Too emotional. Too aggressive. Complains too much. Not a “big-game” player. Stat-padding. System player.
None of that matters anymore.
Bruno Fernandes has officially been named the 2025-26 Premier League Player of the Season after carrying Manchester United back into the Champions League and producing one of the greatest creative midfield seasons the league has ever seen.
And honestly, it was deserved.
Fernandes finished the season with 20 assists, tying the all-time Premier League record previously shared by Thierry Henry and Kevin De Bruyne. He also added eight goals while leading the entire league with an absurd 132 chances created.
That is not just elite production — that is historically dominant playmaking.
What makes the season even crazier is that Manchester United were not exactly viewed as title favorites entering the year. Yet Bruno dragged them into a top-three finish and back to the Champions League while becoming the heartbeat of the entire club.
Every big moment seemed to involve him.
Late winners. Through balls nobody else sees. Long-range screamers. Set pieces. Press resistance. Leadership. Chaos. Bruno was everywhere.
Even people who dislike Manchester United have started admitting it.

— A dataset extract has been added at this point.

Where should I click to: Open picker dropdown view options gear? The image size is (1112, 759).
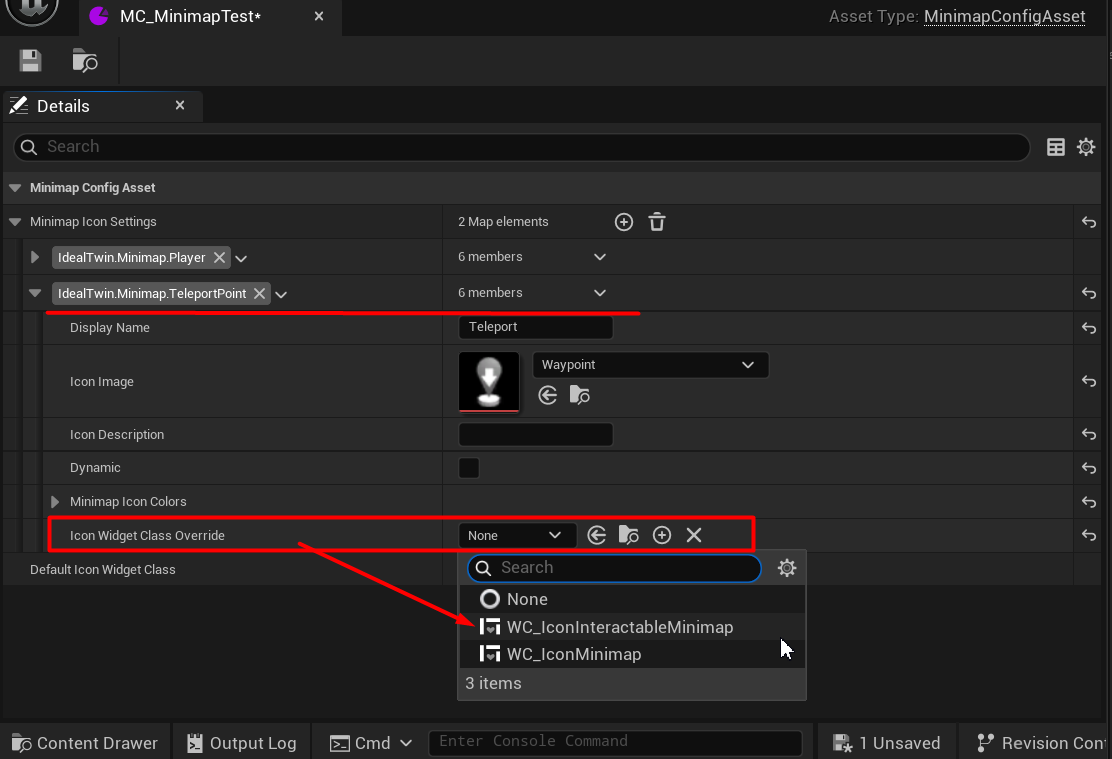click(x=787, y=568)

The craziest part is that Fernandes did this while constantly playing through heavy minutes and pressure. While other stars were rotated or protected, Bruno basically never stopped running. Week after week, he looked like the only player on the pitch capable of creating danger for United.
And now the awards are piling up.
He already won the Football Writers’ Association Footballer of the Year award earlier this month, and now he adds the Premier League’s biggest individual honor to his resume.
At this point, the conversation around Bruno Fernandes has changed completely.
This is no longer just a “good Manchester United player.”
This is one of the defining Premier League midfielders of his era.
The assist numbers put him alongside Thierry Henry and Kevin De Bruyne in league history. And unlike some attacking midfielders who disappear when their team struggles, Fernandes somehow became even more important when United needed him most.
You can hate his antics. You can hate Manchester United. You can hate the constant complaining to referees.
But you cannot deny the production anymore.
Bruno Fernandes just delivered a season that will be remembered for a very long time.